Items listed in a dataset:
----------------

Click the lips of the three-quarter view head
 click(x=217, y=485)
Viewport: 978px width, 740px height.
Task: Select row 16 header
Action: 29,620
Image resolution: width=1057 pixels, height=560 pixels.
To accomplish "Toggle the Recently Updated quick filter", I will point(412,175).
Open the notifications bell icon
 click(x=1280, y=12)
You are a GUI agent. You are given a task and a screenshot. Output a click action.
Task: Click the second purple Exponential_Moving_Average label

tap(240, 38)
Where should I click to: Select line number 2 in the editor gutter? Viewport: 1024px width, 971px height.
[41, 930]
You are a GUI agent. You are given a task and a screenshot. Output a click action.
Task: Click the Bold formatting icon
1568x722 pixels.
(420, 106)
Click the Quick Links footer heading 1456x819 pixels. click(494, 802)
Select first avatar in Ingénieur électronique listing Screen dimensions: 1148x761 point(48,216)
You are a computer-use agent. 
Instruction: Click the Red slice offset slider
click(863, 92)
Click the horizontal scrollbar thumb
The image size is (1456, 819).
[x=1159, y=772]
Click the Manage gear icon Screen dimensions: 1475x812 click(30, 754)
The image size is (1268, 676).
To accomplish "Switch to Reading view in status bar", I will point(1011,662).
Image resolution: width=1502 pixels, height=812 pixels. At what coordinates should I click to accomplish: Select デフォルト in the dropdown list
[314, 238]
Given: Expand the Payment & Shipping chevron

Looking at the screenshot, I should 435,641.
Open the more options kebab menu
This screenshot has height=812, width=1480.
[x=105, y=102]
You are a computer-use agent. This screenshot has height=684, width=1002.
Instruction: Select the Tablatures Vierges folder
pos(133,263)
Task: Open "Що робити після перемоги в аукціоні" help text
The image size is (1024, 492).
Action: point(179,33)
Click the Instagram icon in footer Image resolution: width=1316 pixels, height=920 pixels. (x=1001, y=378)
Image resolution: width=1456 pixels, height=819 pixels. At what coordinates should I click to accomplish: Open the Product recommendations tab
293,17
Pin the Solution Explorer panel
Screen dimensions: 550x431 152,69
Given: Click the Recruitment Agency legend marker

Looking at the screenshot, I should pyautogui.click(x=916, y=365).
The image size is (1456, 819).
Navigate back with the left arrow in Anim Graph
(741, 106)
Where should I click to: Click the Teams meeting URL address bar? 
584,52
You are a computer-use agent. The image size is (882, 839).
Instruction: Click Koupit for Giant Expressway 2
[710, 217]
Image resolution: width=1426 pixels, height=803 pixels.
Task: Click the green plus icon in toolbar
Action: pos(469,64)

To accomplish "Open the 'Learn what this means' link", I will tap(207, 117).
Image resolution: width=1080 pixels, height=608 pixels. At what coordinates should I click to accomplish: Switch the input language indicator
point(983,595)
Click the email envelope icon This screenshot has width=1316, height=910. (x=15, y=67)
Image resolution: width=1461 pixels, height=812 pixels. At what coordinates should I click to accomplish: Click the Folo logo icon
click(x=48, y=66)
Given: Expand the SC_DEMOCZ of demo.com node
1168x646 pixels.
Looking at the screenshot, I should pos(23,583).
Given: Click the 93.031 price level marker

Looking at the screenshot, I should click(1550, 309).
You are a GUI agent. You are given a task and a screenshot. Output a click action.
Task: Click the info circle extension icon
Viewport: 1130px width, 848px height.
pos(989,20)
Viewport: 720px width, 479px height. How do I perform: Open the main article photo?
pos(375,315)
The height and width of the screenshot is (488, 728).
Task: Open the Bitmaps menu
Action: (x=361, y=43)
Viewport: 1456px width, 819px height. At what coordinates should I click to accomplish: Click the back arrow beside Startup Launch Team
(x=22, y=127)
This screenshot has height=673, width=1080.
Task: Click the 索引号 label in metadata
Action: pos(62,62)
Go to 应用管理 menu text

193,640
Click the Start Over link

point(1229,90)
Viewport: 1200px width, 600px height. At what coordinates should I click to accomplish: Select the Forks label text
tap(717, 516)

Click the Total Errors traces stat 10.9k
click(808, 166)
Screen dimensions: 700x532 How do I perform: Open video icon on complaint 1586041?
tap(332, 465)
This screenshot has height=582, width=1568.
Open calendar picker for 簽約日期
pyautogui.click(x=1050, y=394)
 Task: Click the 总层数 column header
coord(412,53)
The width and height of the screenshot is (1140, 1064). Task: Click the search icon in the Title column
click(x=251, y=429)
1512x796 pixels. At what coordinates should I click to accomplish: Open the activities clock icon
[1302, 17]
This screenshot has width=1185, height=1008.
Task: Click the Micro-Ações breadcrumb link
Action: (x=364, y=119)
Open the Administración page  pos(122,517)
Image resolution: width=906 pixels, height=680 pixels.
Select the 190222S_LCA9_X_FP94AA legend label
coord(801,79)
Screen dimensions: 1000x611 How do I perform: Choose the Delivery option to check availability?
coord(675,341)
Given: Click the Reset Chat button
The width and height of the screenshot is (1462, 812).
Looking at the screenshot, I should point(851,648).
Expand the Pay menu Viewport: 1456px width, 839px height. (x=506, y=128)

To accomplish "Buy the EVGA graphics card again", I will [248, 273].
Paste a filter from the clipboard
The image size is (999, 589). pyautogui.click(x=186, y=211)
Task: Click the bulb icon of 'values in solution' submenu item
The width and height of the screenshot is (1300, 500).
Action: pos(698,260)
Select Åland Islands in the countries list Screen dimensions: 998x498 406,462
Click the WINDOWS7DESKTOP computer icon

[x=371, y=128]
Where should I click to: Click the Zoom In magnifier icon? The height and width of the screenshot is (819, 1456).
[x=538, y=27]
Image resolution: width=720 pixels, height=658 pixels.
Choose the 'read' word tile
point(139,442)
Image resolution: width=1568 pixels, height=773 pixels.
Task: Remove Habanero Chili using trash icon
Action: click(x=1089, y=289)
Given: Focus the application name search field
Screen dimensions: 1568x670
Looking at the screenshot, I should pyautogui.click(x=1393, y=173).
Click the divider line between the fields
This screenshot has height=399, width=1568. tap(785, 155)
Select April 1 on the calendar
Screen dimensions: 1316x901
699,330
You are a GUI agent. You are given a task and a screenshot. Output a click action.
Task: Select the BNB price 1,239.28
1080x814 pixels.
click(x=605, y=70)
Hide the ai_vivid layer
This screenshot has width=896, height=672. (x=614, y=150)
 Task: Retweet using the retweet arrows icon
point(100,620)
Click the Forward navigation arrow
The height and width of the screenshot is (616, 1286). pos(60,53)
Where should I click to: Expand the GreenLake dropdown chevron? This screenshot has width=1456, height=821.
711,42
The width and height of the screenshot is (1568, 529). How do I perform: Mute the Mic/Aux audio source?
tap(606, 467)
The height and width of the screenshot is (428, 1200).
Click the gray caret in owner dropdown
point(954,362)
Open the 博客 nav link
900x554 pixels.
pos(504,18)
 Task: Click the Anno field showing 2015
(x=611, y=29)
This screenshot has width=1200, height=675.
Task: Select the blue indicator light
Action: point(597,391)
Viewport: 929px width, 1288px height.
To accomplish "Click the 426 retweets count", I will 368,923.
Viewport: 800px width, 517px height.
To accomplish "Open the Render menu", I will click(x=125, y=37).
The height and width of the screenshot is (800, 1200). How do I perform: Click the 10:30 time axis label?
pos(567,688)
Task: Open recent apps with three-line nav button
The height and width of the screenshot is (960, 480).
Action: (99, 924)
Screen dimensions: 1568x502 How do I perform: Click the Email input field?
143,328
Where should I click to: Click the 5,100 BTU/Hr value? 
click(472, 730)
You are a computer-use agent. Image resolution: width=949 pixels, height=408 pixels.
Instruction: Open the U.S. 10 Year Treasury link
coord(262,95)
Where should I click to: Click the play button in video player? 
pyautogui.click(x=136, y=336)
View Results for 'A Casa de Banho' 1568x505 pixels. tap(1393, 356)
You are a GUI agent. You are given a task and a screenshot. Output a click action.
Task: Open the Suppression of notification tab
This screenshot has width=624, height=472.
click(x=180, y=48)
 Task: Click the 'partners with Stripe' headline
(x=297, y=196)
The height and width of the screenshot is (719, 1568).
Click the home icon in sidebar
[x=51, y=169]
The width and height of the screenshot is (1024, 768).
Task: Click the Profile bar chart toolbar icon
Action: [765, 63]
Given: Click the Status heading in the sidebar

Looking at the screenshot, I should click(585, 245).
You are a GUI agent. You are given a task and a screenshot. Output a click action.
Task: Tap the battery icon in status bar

----------------

To do> Copy the rows above word for word, from the line containing "Click the divider line between the fields" through the line containing "click(x=180, y=48)", with both of those lines included.

Full solution>
Click the divider line between the fields
This screenshot has height=399, width=1568. tap(785, 155)
Select April 1 on the calendar
Screen dimensions: 1316x901
699,330
You are a GUI agent. You are given a task and a screenshot. Output a click action.
Task: Select the BNB price 1,239.28
1080x814 pixels.
click(x=605, y=70)
Hide the ai_vivid layer
This screenshot has width=896, height=672. (x=614, y=150)
 Task: Retweet using the retweet arrows icon
point(100,620)
Click the Forward navigation arrow
The height and width of the screenshot is (616, 1286). pos(60,53)
Where should I click to: Expand the GreenLake dropdown chevron? This screenshot has width=1456, height=821.
711,42
The width and height of the screenshot is (1568, 529). How do I perform: Mute the Mic/Aux audio source?
tap(606, 467)
The height and width of the screenshot is (428, 1200).
Click the gray caret in owner dropdown
point(954,362)
Open the 博客 nav link
900x554 pixels.
pos(504,18)
 Task: Click the Anno field showing 2015
(x=611, y=29)
This screenshot has width=1200, height=675.
Task: Select the blue indicator light
Action: point(597,391)
Viewport: 929px width, 1288px height.
To accomplish "Click the 426 retweets count", I will 368,923.
Viewport: 800px width, 517px height.
To accomplish "Open the Render menu", I will click(x=125, y=37).
The height and width of the screenshot is (800, 1200). How do I perform: Click the 10:30 time axis label?
pos(567,688)
Task: Open recent apps with three-line nav button
The height and width of the screenshot is (960, 480).
Action: (99, 924)
Screen dimensions: 1568x502 How do I perform: Click the Email input field?
143,328
Where should I click to: Click the 5,100 BTU/Hr value? 
click(472, 730)
You are a computer-use agent. Image resolution: width=949 pixels, height=408 pixels.
Instruction: Open the U.S. 10 Year Treasury link
coord(262,95)
Where should I click to: Click the play button in video player? 
pyautogui.click(x=136, y=336)
View Results for 'A Casa de Banho' 1568x505 pixels. tap(1393, 356)
You are a GUI agent. You are given a task and a screenshot. Output a click action.
Task: Open the Suppression of notification tab
This screenshot has width=624, height=472.
click(x=180, y=48)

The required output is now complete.